* Task description *
Transcribe the data underneath exactly, keeping every word in place.

* Data records *
......
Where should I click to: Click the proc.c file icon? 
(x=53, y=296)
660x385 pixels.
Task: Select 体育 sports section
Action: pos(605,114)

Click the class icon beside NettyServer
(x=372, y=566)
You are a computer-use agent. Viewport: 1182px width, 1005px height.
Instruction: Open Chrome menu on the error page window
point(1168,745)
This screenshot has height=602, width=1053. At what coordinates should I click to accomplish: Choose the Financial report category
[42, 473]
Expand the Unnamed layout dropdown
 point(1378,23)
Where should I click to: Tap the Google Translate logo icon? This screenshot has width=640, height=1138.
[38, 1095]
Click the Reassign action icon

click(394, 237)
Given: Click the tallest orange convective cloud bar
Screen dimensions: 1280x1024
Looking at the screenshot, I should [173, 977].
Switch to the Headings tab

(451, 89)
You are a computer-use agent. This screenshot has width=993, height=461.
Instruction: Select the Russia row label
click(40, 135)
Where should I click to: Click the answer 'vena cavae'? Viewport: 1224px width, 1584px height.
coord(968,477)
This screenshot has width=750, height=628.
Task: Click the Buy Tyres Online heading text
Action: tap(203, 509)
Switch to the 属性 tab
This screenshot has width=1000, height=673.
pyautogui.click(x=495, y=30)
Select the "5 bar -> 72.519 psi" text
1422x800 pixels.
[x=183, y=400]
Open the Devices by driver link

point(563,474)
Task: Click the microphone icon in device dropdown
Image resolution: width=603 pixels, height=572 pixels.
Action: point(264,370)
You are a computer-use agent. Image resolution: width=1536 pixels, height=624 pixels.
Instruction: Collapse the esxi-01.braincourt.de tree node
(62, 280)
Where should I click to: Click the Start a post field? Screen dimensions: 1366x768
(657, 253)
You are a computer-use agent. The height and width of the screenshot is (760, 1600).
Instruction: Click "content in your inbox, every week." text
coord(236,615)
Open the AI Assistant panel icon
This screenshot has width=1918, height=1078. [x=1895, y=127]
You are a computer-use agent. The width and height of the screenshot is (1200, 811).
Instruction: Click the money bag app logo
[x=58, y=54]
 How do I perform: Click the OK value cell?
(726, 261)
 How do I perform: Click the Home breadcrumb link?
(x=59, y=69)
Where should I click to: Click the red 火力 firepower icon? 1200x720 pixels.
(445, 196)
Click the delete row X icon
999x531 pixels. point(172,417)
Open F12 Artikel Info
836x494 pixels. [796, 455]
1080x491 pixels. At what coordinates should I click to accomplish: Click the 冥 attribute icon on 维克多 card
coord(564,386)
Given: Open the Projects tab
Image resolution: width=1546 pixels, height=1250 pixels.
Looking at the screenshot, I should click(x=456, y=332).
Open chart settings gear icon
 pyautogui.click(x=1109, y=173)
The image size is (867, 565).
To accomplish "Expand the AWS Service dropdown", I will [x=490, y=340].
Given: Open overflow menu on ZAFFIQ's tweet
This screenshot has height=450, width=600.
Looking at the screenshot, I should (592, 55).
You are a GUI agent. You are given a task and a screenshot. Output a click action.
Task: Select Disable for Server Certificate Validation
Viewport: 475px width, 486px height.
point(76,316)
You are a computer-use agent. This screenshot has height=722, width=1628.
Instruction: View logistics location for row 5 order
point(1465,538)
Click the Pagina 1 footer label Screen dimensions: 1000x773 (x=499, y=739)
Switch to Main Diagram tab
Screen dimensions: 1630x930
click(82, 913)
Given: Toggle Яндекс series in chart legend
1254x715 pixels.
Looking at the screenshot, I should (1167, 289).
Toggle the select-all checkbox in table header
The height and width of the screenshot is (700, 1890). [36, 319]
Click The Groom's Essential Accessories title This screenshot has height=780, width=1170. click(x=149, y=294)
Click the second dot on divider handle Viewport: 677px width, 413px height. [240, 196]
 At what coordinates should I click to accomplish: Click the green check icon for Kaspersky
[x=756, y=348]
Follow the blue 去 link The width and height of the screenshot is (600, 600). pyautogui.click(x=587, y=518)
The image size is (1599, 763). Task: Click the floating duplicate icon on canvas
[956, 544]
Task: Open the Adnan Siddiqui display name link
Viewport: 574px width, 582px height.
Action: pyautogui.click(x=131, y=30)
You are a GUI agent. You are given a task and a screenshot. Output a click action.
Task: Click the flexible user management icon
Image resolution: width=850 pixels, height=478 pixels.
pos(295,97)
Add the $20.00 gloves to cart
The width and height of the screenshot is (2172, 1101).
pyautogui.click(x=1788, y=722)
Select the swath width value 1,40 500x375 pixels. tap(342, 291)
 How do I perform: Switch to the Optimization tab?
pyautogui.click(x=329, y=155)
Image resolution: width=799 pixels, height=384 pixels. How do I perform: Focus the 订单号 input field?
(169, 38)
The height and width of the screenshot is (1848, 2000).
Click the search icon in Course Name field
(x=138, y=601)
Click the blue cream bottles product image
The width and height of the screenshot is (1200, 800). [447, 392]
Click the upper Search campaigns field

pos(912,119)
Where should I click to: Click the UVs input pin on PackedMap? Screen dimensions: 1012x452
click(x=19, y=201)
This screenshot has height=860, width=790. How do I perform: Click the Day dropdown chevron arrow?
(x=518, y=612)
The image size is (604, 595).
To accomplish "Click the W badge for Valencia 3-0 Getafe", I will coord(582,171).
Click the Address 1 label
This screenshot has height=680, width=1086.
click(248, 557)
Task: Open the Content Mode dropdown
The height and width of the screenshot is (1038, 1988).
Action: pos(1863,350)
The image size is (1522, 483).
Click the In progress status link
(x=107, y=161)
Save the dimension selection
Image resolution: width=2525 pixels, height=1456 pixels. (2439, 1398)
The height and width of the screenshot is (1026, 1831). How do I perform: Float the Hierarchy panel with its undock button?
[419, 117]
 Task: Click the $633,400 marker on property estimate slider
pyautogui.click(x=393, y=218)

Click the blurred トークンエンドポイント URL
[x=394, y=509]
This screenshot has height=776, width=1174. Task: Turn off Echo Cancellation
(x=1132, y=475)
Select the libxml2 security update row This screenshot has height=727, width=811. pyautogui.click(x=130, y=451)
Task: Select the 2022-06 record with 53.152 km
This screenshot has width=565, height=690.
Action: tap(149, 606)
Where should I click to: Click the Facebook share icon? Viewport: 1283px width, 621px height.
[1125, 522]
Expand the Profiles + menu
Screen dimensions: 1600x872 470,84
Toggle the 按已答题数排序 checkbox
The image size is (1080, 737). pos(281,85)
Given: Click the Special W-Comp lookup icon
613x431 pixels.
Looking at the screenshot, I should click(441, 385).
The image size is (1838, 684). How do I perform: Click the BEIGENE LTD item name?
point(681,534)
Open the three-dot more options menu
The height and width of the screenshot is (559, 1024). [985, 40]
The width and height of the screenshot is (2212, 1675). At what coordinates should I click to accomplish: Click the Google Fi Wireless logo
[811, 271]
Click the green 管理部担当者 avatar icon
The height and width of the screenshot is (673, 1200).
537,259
......
* Response for this exercise *
Where should I click to: Click the proc.c file icon? 
(x=53, y=296)
660x385 pixels.
Task: Select 体育 sports section
Action: pos(605,114)

Click the class icon beside NettyServer
(x=372, y=566)
You are a computer-use agent. Viewport: 1182px width, 1005px height.
Instruction: Open Chrome menu on the error page window
point(1168,745)
This screenshot has height=602, width=1053. At what coordinates should I click to accomplish: Choose the Financial report category
[42, 473]
Expand the Unnamed layout dropdown
 point(1378,23)
Where should I click to: Tap the Google Translate logo icon? This screenshot has width=640, height=1138.
[38, 1095]
Click the Reassign action icon

click(394, 237)
Given: Click the tallest orange convective cloud bar
Screen dimensions: 1280x1024
Looking at the screenshot, I should [173, 977].
Switch to the Headings tab

(451, 89)
You are a computer-use agent. This screenshot has width=993, height=461.
Instruction: Select the Russia row label
click(40, 135)
Where should I click to: Click the answer 'vena cavae'? Viewport: 1224px width, 1584px height.
coord(968,477)
This screenshot has width=750, height=628.
Task: Click the Buy Tyres Online heading text
Action: tap(203, 509)
Switch to the 属性 tab
This screenshot has width=1000, height=673.
pyautogui.click(x=495, y=30)
Select the "5 bar -> 72.519 psi" text
1422x800 pixels.
[x=183, y=400]
Open the Devices by driver link

point(563,474)
Task: Click the microphone icon in device dropdown
Image resolution: width=603 pixels, height=572 pixels.
Action: point(264,370)
You are a computer-use agent. Image resolution: width=1536 pixels, height=624 pixels.
Instruction: Collapse the esxi-01.braincourt.de tree node
(62, 280)
Where should I click to: Click the Start a post field? Screen dimensions: 1366x768
(657, 253)
You are a computer-use agent. The height and width of the screenshot is (760, 1600).
Instruction: Click "content in your inbox, every week." text
coord(236,615)
Open the AI Assistant panel icon
This screenshot has width=1918, height=1078. [x=1895, y=127]
You are a computer-use agent. The width and height of the screenshot is (1200, 811).
Instruction: Click the money bag app logo
[x=58, y=54]
 How do I perform: Click the OK value cell?
(726, 261)
 How do I perform: Click the Home breadcrumb link?
(x=59, y=69)
Where should I click to: Click the red 火力 firepower icon? 1200x720 pixels.
(445, 196)
Click the delete row X icon
999x531 pixels. point(172,417)
Open F12 Artikel Info
836x494 pixels. [796, 455]
1080x491 pixels. At what coordinates should I click to accomplish: Click the 冥 attribute icon on 维克多 card
coord(564,386)
Given: Open the Projects tab
Image resolution: width=1546 pixels, height=1250 pixels.
Looking at the screenshot, I should click(x=456, y=332).
Open chart settings gear icon
 pyautogui.click(x=1109, y=173)
The image size is (867, 565).
To accomplish "Expand the AWS Service dropdown", I will [x=490, y=340].
Given: Open overflow menu on ZAFFIQ's tweet
This screenshot has height=450, width=600.
Looking at the screenshot, I should (592, 55).
You are a GUI agent. You are given a task and a screenshot. Output a click action.
Task: Select Disable for Server Certificate Validation
Viewport: 475px width, 486px height.
point(76,316)
You are a computer-use agent. This screenshot has height=722, width=1628.
Instruction: View logistics location for row 5 order
point(1465,538)
Click the Pagina 1 footer label Screen dimensions: 1000x773 (x=499, y=739)
Switch to Main Diagram tab
Screen dimensions: 1630x930
click(82, 913)
Given: Toggle Яндекс series in chart legend
1254x715 pixels.
Looking at the screenshot, I should (1167, 289).
Toggle the select-all checkbox in table header
The height and width of the screenshot is (700, 1890). [36, 319]
Click The Groom's Essential Accessories title This screenshot has height=780, width=1170. click(x=149, y=294)
Click the second dot on divider handle Viewport: 677px width, 413px height. [240, 196]
 At what coordinates should I click to accomplish: Click the green check icon for Kaspersky
[x=756, y=348]
Follow the blue 去 link The width and height of the screenshot is (600, 600). pyautogui.click(x=587, y=518)
The image size is (1599, 763). Task: Click the floating duplicate icon on canvas
[956, 544]
Task: Open the Adnan Siddiqui display name link
Viewport: 574px width, 582px height.
Action: pyautogui.click(x=131, y=30)
You are a GUI agent. You are given a task and a screenshot. Output a click action.
Task: Click the flexible user management icon
Image resolution: width=850 pixels, height=478 pixels.
pos(295,97)
Add the $20.00 gloves to cart
The width and height of the screenshot is (2172, 1101).
pyautogui.click(x=1788, y=722)
Select the swath width value 1,40 500x375 pixels. tap(342, 291)
 How do I perform: Switch to the Optimization tab?
pyautogui.click(x=329, y=155)
Image resolution: width=799 pixels, height=384 pixels. How do I perform: Focus the 订单号 input field?
(169, 38)
The height and width of the screenshot is (1848, 2000).
Click the search icon in Course Name field
(x=138, y=601)
Click the blue cream bottles product image
The width and height of the screenshot is (1200, 800). [447, 392]
Click the upper Search campaigns field

pos(912,119)
Where should I click to: Click the UVs input pin on PackedMap? Screen dimensions: 1012x452
click(x=19, y=201)
This screenshot has height=860, width=790. How do I perform: Click the Day dropdown chevron arrow?
(x=518, y=612)
The image size is (604, 595).
To accomplish "Click the W badge for Valencia 3-0 Getafe", I will coord(582,171).
Click the Address 1 label
This screenshot has height=680, width=1086.
click(248, 557)
Task: Open the Content Mode dropdown
The height and width of the screenshot is (1038, 1988).
Action: pos(1863,350)
The image size is (1522, 483).
Click the In progress status link
(x=107, y=161)
Save the dimension selection
Image resolution: width=2525 pixels, height=1456 pixels. (2439, 1398)
The height and width of the screenshot is (1026, 1831). How do I perform: Float the Hierarchy panel with its undock button?
[419, 117]
 Task: Click the $633,400 marker on property estimate slider
pyautogui.click(x=393, y=218)

Click the blurred トークンエンドポイント URL
[x=394, y=509]
This screenshot has height=776, width=1174. Task: Turn off Echo Cancellation
(x=1132, y=475)
Select the libxml2 security update row This screenshot has height=727, width=811. pyautogui.click(x=130, y=451)
Task: Select the 2022-06 record with 53.152 km
This screenshot has width=565, height=690.
Action: tap(149, 606)
Where should I click to: Click the Facebook share icon? Viewport: 1283px width, 621px height.
[1125, 522]
Expand the Profiles + menu
Screen dimensions: 1600x872 470,84
Toggle the 按已答题数排序 checkbox
The image size is (1080, 737). pos(281,85)
Given: Click the Special W-Comp lookup icon
613x431 pixels.
Looking at the screenshot, I should click(441, 385).
The image size is (1838, 684). How do I perform: Click the BEIGENE LTD item name?
point(681,534)
Open the three-dot more options menu
The height and width of the screenshot is (559, 1024). [985, 40]
The width and height of the screenshot is (2212, 1675). At what coordinates should I click to accomplish: Click the Google Fi Wireless logo
[811, 271]
Click the green 管理部担当者 avatar icon
The height and width of the screenshot is (673, 1200).
537,259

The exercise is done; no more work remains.